Une interview avec Louis Passfield, cycliste professionnel

Pédales d
Pour un cyclisme efficace, trouver la cadence correcte est primordial.

Chris Froome et Nairo Quintana sont tous les deux d'excellents coureurs professionnels, mais sont très différents sur un point : leur fréquence de pédalage. Louis Passfield, cycliste professionnel britannique et expert en entraînement, explique dans une interview l'importance de cet indicateur, s'il existe une valeur optimale et comment vous pouvez entraîner votre cadence de manière ciblée.

Qu'est-ce que la fréquence de pédalage ?

En cyclisme, ce terme désigne le nombre de tours de pédale par minute. La fréquence de pédalage détermine donc combien de fois le pédalier tourne à 360° en une minute. Le nombre de tours par minute est indiqué par l'abréviation rpm (revs per minute = tours par minute). Plus un cycliste pédale vite, plus la cadence de pédalage est élevée.
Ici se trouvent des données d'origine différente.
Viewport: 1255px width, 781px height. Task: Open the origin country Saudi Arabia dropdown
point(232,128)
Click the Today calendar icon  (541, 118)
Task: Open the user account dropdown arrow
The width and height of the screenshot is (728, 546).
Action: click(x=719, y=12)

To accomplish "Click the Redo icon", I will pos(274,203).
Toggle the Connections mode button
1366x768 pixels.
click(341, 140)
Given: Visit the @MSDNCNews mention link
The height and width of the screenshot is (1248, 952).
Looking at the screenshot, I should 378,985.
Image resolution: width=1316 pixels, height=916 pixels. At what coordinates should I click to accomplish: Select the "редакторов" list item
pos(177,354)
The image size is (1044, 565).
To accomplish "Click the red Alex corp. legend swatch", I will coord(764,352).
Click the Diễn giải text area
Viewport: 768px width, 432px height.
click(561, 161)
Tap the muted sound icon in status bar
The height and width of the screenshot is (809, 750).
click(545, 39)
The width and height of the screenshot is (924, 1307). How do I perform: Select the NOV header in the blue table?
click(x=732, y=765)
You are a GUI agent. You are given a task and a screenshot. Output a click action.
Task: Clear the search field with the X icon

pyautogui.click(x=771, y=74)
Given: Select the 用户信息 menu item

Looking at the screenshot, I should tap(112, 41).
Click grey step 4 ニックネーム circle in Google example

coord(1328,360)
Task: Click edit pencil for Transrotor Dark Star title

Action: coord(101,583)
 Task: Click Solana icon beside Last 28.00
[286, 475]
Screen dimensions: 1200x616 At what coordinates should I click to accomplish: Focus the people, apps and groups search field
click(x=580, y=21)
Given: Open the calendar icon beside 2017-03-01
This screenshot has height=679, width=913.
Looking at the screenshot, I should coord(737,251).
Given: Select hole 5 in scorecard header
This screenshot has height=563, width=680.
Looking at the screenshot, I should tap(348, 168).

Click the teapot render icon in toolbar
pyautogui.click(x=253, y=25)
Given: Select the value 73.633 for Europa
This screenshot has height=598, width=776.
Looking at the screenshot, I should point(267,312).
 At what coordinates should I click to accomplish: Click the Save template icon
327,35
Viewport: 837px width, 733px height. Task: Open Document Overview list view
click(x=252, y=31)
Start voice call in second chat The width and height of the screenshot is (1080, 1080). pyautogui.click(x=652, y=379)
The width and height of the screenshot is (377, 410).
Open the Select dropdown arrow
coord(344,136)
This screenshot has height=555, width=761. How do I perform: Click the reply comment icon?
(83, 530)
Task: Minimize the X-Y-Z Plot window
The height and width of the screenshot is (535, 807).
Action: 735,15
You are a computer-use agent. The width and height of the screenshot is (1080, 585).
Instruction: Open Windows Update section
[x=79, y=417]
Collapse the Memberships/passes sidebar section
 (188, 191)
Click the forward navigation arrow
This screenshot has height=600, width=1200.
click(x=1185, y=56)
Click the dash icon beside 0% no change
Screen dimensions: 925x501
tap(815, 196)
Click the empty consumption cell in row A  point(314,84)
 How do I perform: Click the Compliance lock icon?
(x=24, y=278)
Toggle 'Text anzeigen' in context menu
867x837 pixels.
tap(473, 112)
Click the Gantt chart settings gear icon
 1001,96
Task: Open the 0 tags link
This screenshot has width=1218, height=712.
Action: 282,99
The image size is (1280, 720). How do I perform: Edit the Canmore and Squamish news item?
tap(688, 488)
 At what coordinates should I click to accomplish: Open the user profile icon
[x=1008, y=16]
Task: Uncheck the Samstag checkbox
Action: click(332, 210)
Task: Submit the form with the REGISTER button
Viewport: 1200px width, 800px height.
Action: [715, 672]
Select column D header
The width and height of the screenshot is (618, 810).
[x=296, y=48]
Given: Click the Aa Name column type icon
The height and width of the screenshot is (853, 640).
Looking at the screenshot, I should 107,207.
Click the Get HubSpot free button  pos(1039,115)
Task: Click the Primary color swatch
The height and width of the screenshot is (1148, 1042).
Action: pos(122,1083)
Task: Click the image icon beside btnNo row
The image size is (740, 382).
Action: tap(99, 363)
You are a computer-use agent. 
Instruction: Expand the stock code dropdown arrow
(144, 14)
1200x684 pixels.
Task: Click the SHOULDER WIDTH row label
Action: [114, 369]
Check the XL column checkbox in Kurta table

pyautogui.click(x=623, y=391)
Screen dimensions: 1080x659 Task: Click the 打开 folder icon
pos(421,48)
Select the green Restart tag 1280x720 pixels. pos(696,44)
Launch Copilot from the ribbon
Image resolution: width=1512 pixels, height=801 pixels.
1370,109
Il y toutefois plusieurs aspects à prendre en compte pour déterminer la fréquence de pédalage optimale comme la distance du parcours, les côtes, les plats, les descentes. Celui qui grimpera une côte avec une fréquence de pédalage maximale, fatiguera rapidement en raison d'une consommation d'énergie excessive et ne progressera que très lentement sur le reste du parcours. Pour gérer une distance le plus rapidement possible, le rapport optimal entre l'effort et l'endurance - indicateur de la fréquence de pédalage, est donc essentiel. Définir l'optimum est ainsi bien plus complexe que ce que l'on imagine.

Pour remédier à cette situation, owayo a posé pour vous les questions les plus importantes sur la fréquence optimale de pédalage au Professeur Louis Passfield. Voici ses réponses, parfois des plus surprenantes.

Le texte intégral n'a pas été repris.